La buona volontà degli estranei
“Mostrate a me e al Paese in cui ora risiedete come stranieri la stessa benevolenza che io ho mostrato a voi.” (1. Mose 21,23).
Come dovrebbe trattare un paese con i suoi stranieri? E, soprattutto, come dovremmo comportarci quando siamo stranieri in un altro paese?
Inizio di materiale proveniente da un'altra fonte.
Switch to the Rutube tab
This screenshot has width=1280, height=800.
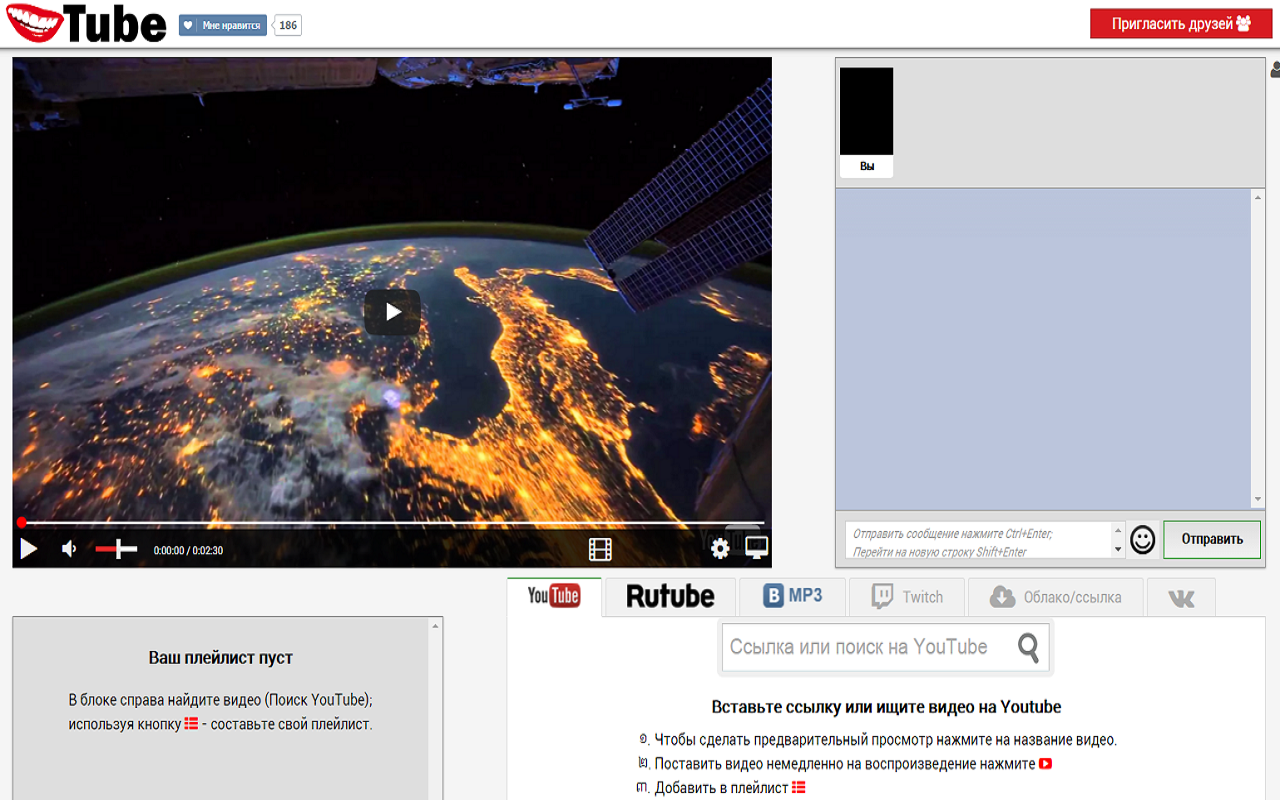tap(670, 597)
Per 1. Mose 21 Abramo viveva a Gerar. Sembra che fosse trattato bene, nonostante l'inganno che aveva perpetrato ai danni di Abimelec, re di Gerar. Abramo gli aveva raccontato una mezza verità su sua moglie Sara per proteggersi dalla morte. Di conseguenza, Abimelec stava per commettere adulterio con Sara. Tuttavia, Abimelec non si vendicò con il male, ma restituì Sara, la moglie di Abramo, a quest'ultimo. E Abimelec disse: «Ecco, la mia terra è davanti a te; abita dove ti sembra bello!». 1. Mose 20,15 In questo modo, concesse ad Abramo il libero passaggio in tutto il regno. Gli diede anche mille sicli d'argento (versetto 16).
Come reagì Abramo? Pregò per la famiglia e la famiglia di Abimelech che la maledizione della sterilità fosse revocata da loro. Ma Abimelec era ancora sospettoso. Forse vedeva in Abramo un potere da considerare. Perciò Abimelec ricordò ad Abramo come lui ei suoi cittadini lo trattavano con benevolenza. I due uomini fecero un patto, volevano vivere insieme in campagna senza aggressioni o ostilità. Abramo promise che non avrebbe più agito in modo fraudolento. 1. Mose 21,23 e mostrare apprezzamento per la benevolenza.
Molto tempo dopo, Gesù disse in Lukas 6,31 “E quello che vorresti che gli uomini facessero a te, fallo anche a loro.” Questo è il significato di ciò che Abimelech disse ad Abramo. Ecco una lezione per tutti noi: che siamo nativi o stranieri, dovremmo essere gentili e gentili gli uni con gli altri.
Gebet
Caro Padre, per favore aiutaci ad essere amichevoli gli uni con gli altri attraverso la tua mente. Nel nome di Gesù Amen!